■ ПРИВЕДЕННЫЙ ОТРЫВОК:
Подготовила к публикации Л. Репина
Алексей БурдейныйВпереди – Минск!
Рассказ известного военачальника, бывшего командира 2-го гвардейского танкового Тацинского корпуса Героя Советского Союза генерал-полковника в отставке Алексея Семеновича Бурдейного возвращает нас в лето 1944 года, к тем дням, когда на советско-германском фронте проходила одна из крупнейших наступательных операций Советской Армии – Белорусская. В ходе операции, закончившейся разгромом так называемой «центральной группы войск» гитлеровцев, блестящих успехов добились воины прославленного Тацинского корпуса. Совершив с боями трудный рейд из-под Орши, бригады корпуса на рассвете 3 июля 1944 года первыми ворвались в столицу Белоруссии Минск.
Ночь с 24 на 25 июня 1944 года стала памятной для ветеранов 2-го гвардейского танкового корпуса. Где-то по сторонам громыхали ночные бои, а машины корпуса втягивались в труднопроходимые дефиле между болотами и топями. Всю ночь шла напряженная работа: саперные батальоны делали настилы через торфяники и пропускали танковые бригады. Всю ночь двигались и двигались танки. Наступило утро 25 июня, но движение не замедлилось. В течение дня танки и артиллерия корпуса преодолели очень трудный участок местности. К концу дня головные танковые бригады вышли на тыловые коммуникации противника. Сутки продолжался этот труднейший маневр, который позволил корпусу выйти в тыл противника практически без потерь, лишь несколько танков отстали в торфяниках из-за неопытности молодых механиков-водителей. Следом за нами шли стрелковые части гвардейского корпуса генерала П. Г. Шафранова.
Внезапное появление большого количества танков, артиллерии и мотопехоты в тылу вражеской обороны сразу сказалось на всей обстановке в районе Орши. Для нас же с выходом корпуса в тыл немецкой обороны начался особый отсчет времени…
Прежде чем продолжить свой рассказ о дальнейшем, я хочу ненадолго вернуться к дням, когда наш танковый корпус готовился к этим боям.

■ ЗАДАЧА:
Переведите на английский язык предложение из отрывка о Белорусской операции: «Наступило утро 25 июня, но движение не замедлилось». Записи для выполнения задания не нужны.

■ ЗАПИСИ НАБОРА ДАННЫХ:
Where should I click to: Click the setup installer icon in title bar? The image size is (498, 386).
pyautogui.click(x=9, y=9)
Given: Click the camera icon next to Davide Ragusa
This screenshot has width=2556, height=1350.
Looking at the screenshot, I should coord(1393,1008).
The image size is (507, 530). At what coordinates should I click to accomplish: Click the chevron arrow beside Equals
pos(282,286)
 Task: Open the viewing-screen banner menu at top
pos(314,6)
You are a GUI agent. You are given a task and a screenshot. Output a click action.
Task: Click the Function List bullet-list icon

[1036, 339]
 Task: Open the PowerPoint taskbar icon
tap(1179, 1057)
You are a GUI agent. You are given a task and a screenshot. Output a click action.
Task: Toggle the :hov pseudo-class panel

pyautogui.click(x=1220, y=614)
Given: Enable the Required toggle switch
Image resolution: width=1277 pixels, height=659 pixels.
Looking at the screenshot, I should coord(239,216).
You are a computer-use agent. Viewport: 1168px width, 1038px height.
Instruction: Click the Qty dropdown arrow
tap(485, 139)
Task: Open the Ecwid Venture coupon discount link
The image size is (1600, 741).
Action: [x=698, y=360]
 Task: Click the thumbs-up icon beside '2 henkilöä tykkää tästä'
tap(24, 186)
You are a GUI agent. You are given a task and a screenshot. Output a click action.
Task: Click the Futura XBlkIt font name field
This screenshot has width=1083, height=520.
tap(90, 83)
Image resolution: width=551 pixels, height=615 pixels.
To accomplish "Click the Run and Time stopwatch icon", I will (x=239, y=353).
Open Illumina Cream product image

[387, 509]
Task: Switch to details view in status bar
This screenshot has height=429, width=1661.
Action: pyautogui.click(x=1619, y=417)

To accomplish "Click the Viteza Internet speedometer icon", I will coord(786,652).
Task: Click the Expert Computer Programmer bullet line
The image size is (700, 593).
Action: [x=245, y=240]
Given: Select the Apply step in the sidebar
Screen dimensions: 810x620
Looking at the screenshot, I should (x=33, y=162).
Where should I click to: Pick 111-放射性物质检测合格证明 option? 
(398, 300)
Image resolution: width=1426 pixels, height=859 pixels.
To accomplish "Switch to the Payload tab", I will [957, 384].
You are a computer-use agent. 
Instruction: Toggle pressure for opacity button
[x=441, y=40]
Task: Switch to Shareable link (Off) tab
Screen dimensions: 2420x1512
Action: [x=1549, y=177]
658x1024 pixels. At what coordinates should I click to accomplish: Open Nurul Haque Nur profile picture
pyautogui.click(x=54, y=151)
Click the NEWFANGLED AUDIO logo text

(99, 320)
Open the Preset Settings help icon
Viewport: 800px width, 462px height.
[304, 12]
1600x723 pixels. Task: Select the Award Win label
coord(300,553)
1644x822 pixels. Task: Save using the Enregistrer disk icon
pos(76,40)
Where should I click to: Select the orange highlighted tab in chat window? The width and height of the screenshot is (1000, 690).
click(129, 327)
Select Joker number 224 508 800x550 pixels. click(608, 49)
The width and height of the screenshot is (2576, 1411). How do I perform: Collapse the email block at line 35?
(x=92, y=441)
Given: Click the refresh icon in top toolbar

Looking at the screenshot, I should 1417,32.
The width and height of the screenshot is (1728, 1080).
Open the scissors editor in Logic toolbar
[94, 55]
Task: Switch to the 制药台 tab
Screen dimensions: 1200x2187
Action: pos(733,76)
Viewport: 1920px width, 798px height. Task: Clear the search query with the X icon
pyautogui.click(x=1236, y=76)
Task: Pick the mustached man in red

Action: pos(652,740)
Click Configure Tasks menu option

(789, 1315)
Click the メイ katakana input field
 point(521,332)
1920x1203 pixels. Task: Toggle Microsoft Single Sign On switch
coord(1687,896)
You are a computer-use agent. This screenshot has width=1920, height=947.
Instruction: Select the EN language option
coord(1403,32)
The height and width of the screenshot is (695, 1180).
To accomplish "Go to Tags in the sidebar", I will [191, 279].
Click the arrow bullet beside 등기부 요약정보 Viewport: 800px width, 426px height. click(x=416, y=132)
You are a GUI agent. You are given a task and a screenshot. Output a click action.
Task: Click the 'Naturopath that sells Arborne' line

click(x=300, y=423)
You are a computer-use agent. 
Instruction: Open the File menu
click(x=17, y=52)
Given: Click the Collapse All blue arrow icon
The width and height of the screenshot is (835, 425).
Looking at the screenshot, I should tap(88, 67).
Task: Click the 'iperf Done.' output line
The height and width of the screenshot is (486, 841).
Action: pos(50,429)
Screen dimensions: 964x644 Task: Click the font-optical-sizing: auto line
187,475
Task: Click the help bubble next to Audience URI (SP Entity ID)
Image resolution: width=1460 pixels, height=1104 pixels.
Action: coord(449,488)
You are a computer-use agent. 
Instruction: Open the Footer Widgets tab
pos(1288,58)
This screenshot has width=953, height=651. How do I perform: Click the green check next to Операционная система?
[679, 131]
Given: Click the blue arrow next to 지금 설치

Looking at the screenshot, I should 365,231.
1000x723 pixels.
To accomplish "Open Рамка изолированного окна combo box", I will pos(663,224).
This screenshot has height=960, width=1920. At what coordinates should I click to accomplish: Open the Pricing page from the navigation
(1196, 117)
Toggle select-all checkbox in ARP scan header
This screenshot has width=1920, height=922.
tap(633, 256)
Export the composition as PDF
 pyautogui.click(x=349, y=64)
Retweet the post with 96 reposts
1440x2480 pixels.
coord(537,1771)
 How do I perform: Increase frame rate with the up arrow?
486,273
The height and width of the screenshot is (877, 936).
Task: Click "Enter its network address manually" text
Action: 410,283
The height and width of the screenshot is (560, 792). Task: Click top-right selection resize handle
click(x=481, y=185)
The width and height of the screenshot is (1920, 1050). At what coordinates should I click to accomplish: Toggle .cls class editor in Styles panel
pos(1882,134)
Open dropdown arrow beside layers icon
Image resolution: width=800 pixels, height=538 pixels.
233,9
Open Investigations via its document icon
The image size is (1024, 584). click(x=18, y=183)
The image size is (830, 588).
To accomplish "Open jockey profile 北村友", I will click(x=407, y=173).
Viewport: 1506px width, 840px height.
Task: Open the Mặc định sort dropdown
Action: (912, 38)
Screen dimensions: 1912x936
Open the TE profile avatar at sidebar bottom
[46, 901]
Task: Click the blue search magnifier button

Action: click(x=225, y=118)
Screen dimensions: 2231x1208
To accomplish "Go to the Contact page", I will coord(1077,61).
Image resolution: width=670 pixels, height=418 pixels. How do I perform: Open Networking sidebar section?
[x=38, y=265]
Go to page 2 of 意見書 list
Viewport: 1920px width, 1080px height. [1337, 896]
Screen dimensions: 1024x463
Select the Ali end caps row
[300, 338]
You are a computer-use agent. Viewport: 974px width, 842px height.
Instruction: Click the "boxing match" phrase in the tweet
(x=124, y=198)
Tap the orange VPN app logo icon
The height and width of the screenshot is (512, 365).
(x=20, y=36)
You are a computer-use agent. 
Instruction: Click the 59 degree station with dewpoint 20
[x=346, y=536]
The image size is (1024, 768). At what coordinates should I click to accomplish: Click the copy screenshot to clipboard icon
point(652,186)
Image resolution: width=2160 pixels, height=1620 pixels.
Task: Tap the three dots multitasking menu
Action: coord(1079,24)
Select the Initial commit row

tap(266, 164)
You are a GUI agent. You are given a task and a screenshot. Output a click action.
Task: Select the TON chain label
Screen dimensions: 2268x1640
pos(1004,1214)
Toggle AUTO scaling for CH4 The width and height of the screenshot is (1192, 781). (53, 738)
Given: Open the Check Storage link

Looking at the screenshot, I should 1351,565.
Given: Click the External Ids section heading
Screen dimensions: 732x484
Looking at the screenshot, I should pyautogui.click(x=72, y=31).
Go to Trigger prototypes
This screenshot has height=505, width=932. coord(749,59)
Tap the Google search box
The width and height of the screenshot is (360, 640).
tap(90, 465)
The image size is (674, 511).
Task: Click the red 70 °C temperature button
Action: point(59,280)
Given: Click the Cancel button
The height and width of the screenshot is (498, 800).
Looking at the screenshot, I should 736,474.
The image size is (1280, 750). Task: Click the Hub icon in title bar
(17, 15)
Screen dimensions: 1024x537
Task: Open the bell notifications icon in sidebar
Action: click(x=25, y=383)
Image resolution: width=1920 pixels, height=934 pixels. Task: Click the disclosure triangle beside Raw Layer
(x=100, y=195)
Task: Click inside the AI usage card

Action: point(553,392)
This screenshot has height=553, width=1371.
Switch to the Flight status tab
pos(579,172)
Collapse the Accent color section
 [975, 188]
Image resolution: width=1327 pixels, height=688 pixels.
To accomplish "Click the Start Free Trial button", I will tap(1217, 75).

■ ОТВЕТ К УПРАЖНЕНИЮ:
The morning of June 25 came, but the movement did not slow down.